Церковный колокол был рад неожиданному гостю, уговаривал остаться в нем подольше и, прежде чем вернуться к месту служения в свой Колокол, выяснить, остались ли на месте его Колокол и Женский монастырь. За долгие годы отсутствия Звона в этой части света произошли большие изменения: церкви и монастыри стали разрушать, древние книги и намоленные иконы, сотни лет хранившие в себе голоса радости и скорби верующих, предают огню; колокола, даже самые простые, отправляют на переплавку, а на благородные колокола, отлитые из самородной меди, олова и серебра, объявили охоту, и щедро платят за поругание, не думая о каре Господней и проклятии потомкам до седьмого колена.
Морозными ночами, когда небо опускалось почти до земли, Звон бродил между звезд, стараясь с высоты Космоса увидеть Женский монастырь и услышать голос своего Колокола в Хоре Голосов Утренней Тишины.
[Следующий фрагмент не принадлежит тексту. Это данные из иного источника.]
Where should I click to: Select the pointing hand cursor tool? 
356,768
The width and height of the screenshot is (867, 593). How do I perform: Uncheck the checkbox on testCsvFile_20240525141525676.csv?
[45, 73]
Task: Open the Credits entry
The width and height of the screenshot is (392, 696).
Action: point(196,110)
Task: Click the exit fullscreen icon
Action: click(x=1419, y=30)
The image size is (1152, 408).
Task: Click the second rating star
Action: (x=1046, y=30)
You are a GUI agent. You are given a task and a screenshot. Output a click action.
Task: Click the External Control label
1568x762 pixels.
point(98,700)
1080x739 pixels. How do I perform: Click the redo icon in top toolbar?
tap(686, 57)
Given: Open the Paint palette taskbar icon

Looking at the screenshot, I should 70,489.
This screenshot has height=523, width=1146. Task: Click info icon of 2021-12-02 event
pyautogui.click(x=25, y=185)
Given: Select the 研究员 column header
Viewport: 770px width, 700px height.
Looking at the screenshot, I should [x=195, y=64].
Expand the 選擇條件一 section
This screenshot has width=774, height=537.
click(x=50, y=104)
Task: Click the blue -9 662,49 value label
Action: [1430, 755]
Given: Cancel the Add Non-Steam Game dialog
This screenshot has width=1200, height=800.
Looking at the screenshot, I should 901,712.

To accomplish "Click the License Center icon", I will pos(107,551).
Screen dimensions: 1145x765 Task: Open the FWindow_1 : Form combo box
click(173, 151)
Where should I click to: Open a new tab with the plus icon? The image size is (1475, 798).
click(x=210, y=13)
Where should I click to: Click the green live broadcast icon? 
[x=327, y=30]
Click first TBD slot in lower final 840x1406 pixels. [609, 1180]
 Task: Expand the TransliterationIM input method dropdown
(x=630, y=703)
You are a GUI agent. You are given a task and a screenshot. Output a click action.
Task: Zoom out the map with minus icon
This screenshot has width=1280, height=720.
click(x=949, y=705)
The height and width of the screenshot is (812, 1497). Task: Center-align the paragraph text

Но голоса Хора не долетали до маленькой деревенской церкви, и тогда, рискуя исчезнуть навсегда, Звон, в Пасхальную неделю, когда земля наполняется скорбными и радостными звонами колоколов, отправился искать свой Колокол и Женский монастырь. Ориентируясь по звездам и запахам родных краев, принесенных попутными ветрами, он перелетал от колокольни к колокольне, которых осталось так мало, что приходилось набираться сил без разбора у всего, что хоть чуть-чуть звенело: в полевых колокольчиках; в звоне разбитой посуды; в бубенцах, пришитых к одеждам бродячих артистов; и в звоне назойливых комаров, пока однажды, на рассвете, он не услышал Звон Утренней Тишины, который помог ему добраться до своего Монастыря в тот момент, когда какие-то люди безуспешно пытались перерубить толстую цепь большого Колокола и сбросить его с колокольни на землю, где уже лежали расколотые ударами молота небольшие колокола, а по монастырскому подворью с мольбой и проклятиями бегали монашки, отбиваясь от пьяных насильников, среди которых были вчерашние законопослушные прихожане, молитвенно преклонявшие колени перед чудотворной мироточивой иконой Богоматери, которую теперь искали и не могли найти, чтоб сжечь ее в огне костра с другими иконами.